*Task details*: Your answer must be an exact copy of the records below, with every picture left out.

(Source data)
::::::

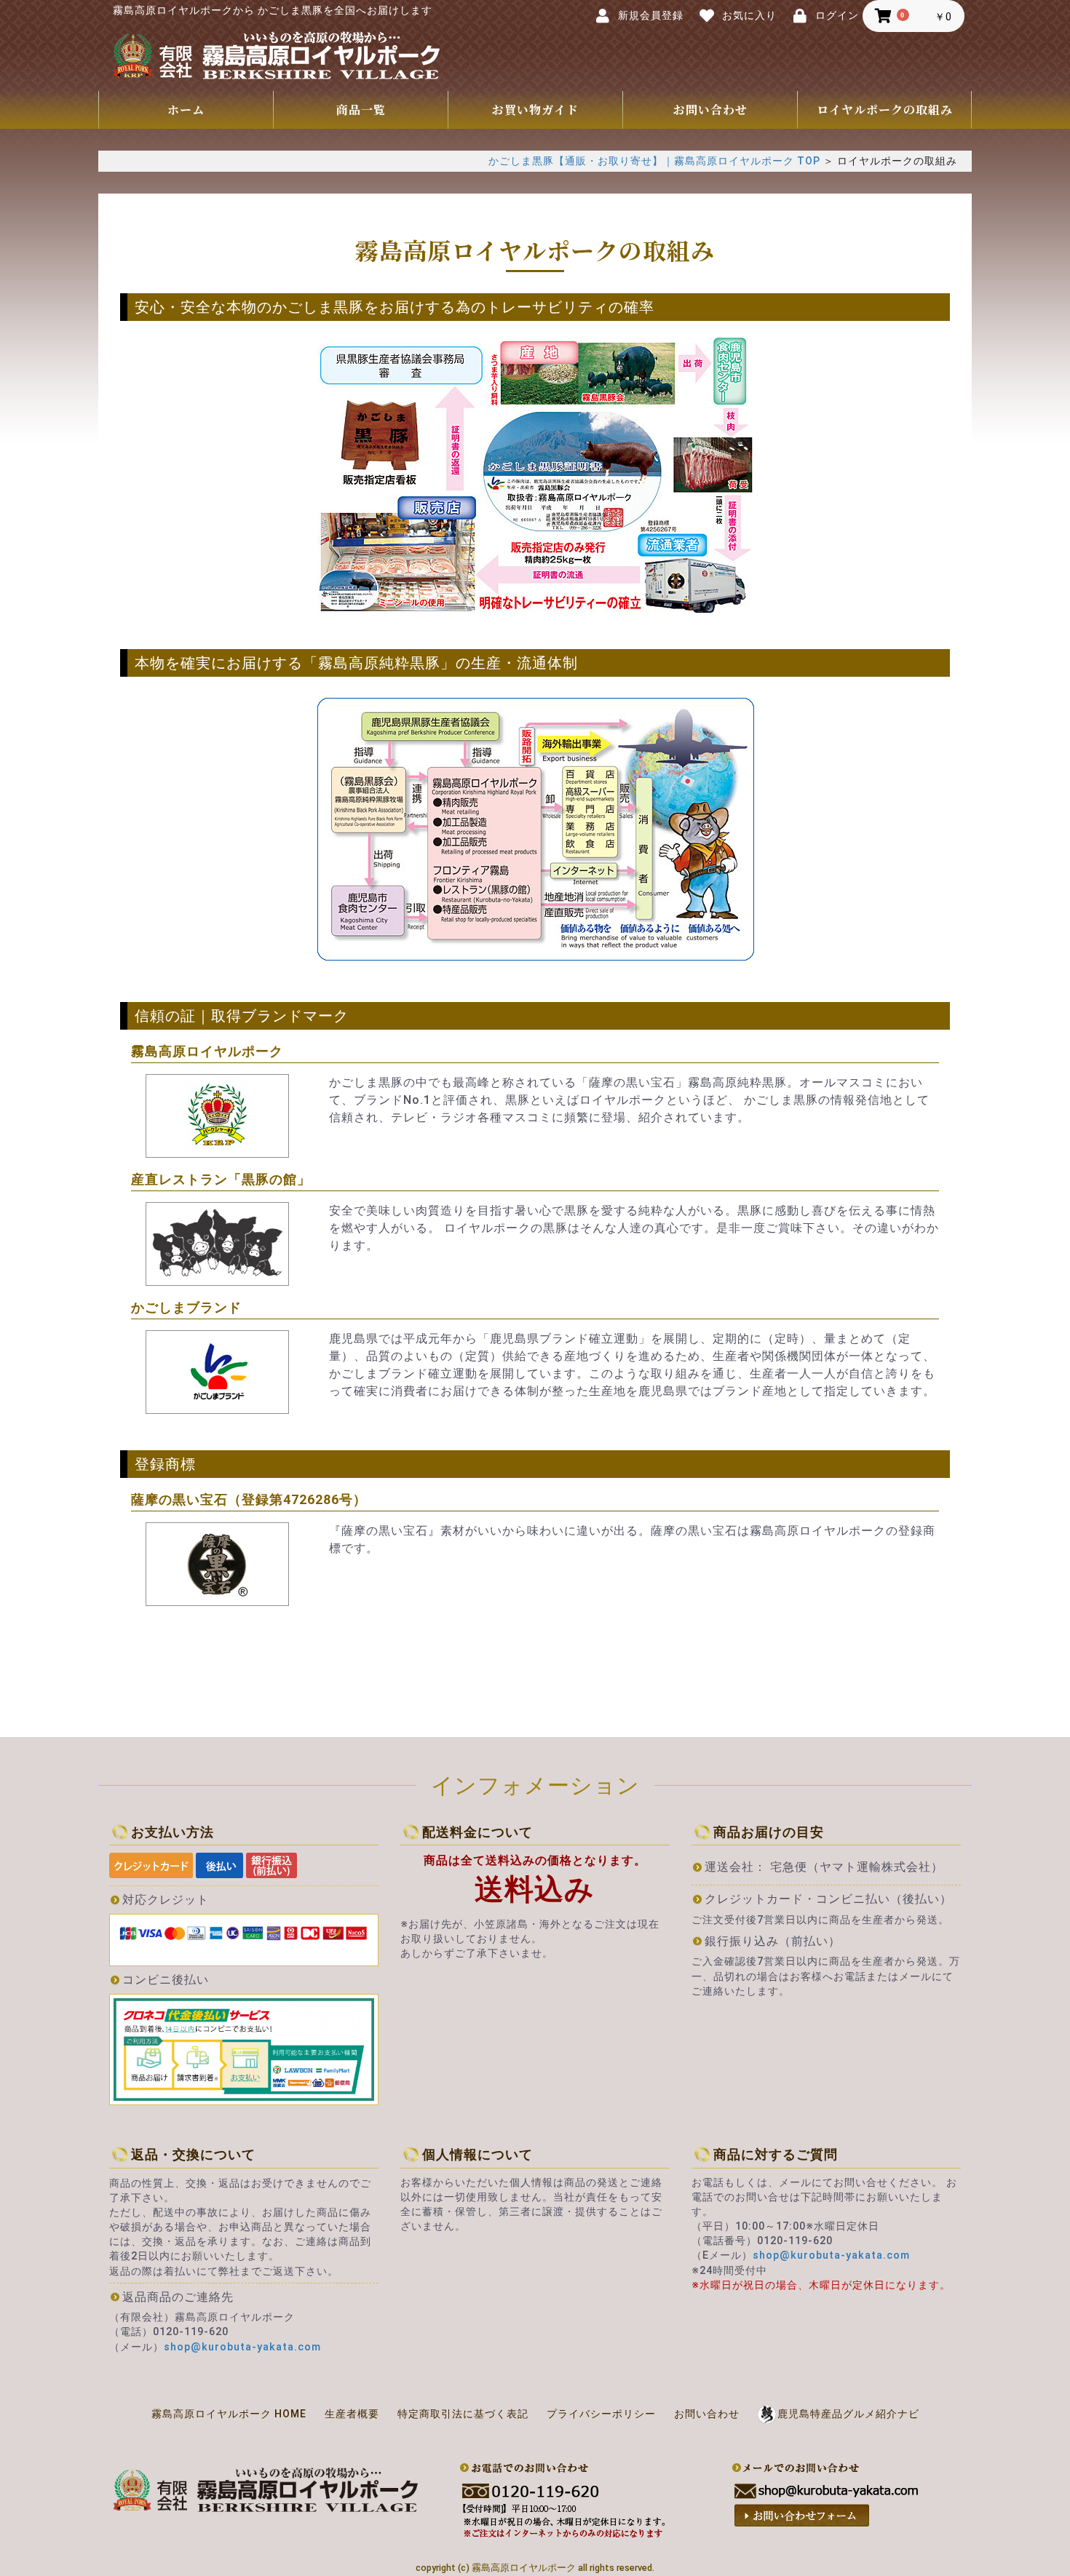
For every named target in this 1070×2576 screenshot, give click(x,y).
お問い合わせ (710, 109)
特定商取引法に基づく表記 (462, 2414)
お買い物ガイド (535, 109)
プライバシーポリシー (601, 2414)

::::::

*Result of this task*:
For every named target in this 1070×2576 screenshot, give click(x,y).
お問い合わせ (710, 109)
特定商取引法に基づく表記 (462, 2414)
お買い物ガイド (535, 109)
プライバシーポリシー (601, 2414)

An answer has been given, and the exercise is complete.